**Extrait du texte:**
━━━
Munch aborde l’art du livre à une époque fertile en propositions et théories, insistant pour la plupart sur sa nature ornementale : William Crane, qui dans son ouvrage The Decorative illustration of books tente en 1896 de donner une base historique et théorique à l’art du livre, introduit ainsi son sujet :
‘« In the selection of the illustrations, I have endeavoured to draw the line between the purely graphic aim, on the one hand, and the ornemental aim on the other - between what I should term the art of pictorial treatment and the art of decorative treatment ; though there are many cases in which they are combined, as indeed, in all the most complete book-pictures, they should be »896.’On peut considérer, à de très rares exceptions près, que Munch s’est attaché au premier de ces deux critères essentiels de l’art de l’illustration, et a totalement dédaigné le second. L’artiste ne porte attention ni au livre, ni aux possibilités décoratives d’une quelconque mise en page. De même, ses esquisses scénographiques montrent que l’art théâtral peut éventuellement l’intéresser pour les possibilités d’expressivité visuelle qu’il offre, mais que le dialogue entretenu avec le texte reste celui de la fiction.
La démarche de l’artiste relève donc moins de l’illustration que de l’idéation. La lecture de Munch d’un texte est une appréhension avant tout imaginative d’un récit, appréhension reposant sur une pénétration fulgurante du texte : le noyau essentiel reste la situation générale ; les composantes du drame sont instinctivement dégagées par l’artiste : les personnages, compris dans leur complexité psychologique, l’environnement – physique ou socio-culturel - qui agit comme un acteur à part entière, l’intensité dramatique qui repose essentiellement sur les relations interpersonnelles et leur évolution plus que sur la péripétie, restituée de façon très aléatoire. L’artiste conçoit en effet la logique dramatique comme un matériau éminemment flexible, à manipuler selon l’élément qui se voit accorder la priorité du moment – qu’il soit essentiellement plastique, symbolique, expressif ou personnel.
Sa lecture est une lecture de l’imaginaire, mais relayée par une intelligence du texte qui en comprend toutes les nuances, toutes les strates successives. Lecture subjective, cependant, où l’illustrateur demeure un artiste revendiquant l’autonomie de l’interprétation, et non pas simplement une retranscription servile et impersonnelle de l’univers artistique d’un tiers : comme chez Odilon Redon, qui voit dans le mot « illustration » avant tout « un terme défectueux » auquel il préfère « ‘ceux de transmission, d’interprétation, et encore ils ne sont pas exacts ’»897, on peut dire que chez Munch, la transposition visuelle « est moins l’exacte conformité recherchée avec la pensée littéraire, que les idées et les émotions très personnelles jaillies au contact de tempéraments extériorisés dans un autre art ».898 Lecture, malgré tout, c’est-à-dire reconnaissance de la primauté du texte comme source originelle d’inspiration.
━━━
**Consignes:** Recopiez mot pour mot, dans l'extrait sur Munch et l'art du livre, le passage qui va de « La démarche de » jusqu'à « expressif ou personnel. ».

**Données affichées:**
━━━
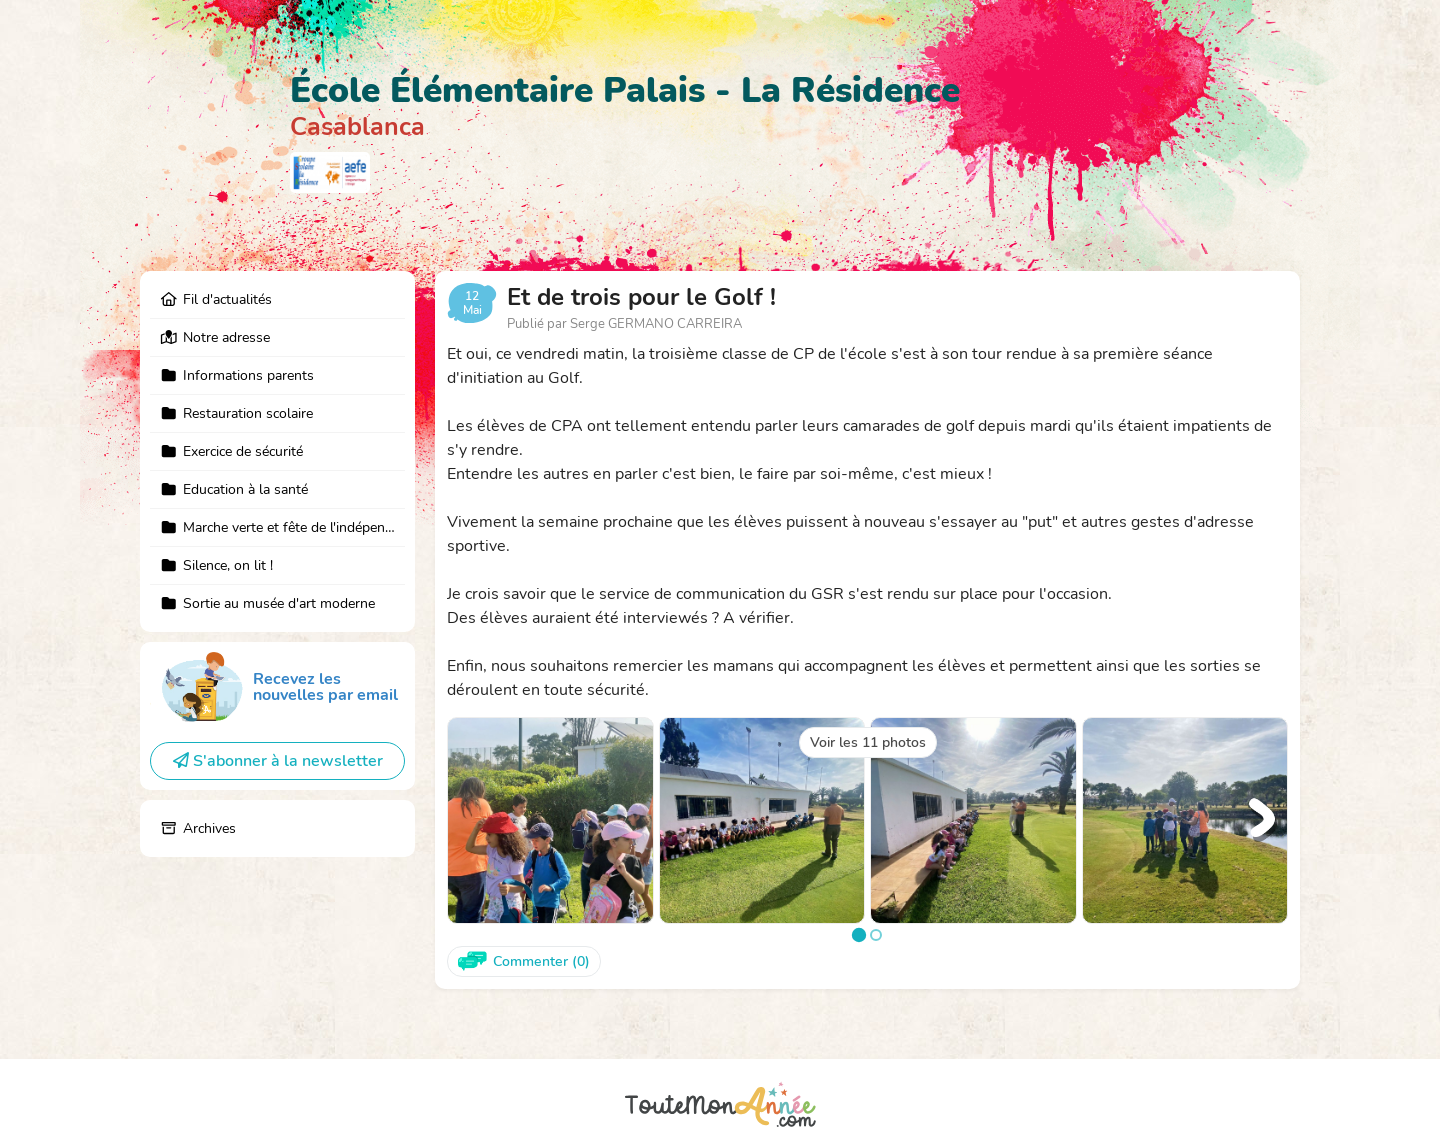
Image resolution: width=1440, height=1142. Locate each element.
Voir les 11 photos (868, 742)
━━━
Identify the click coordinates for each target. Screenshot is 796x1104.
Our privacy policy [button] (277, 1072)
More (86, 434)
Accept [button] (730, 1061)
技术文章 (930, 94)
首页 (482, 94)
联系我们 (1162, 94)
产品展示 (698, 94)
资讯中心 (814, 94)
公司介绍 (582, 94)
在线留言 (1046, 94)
━━━
**Résultat:**
La démarche de l’artiste relève donc moins de l’illustration que de l’idéation. La lecture de Munch d’un texte est une appréhension avant tout imaginative d’un récit, appréhension reposant sur une pénétration fulgurante du texte : le noyau essentiel reste la situation générale ; les composantes du drame sont instinctivement dégagées par l’artiste : les personnages, compris dans leur complexité psychologique, l’environnement – physique ou socio-culturel - qui agit comme un acteur à part entière, l’intensité dramatique qui repose essentiellement sur les relations interpersonnelles et leur évolution plus que sur la péripétie, restituée de façon très aléatoire. L’artiste conçoit en effet la logique dramatique comme un matériau éminemment flexible, à manipuler selon l’élément qui se voit accorder la priorité du moment – qu’il soit essentiellement plastique, symbolique, expressif ou personnel.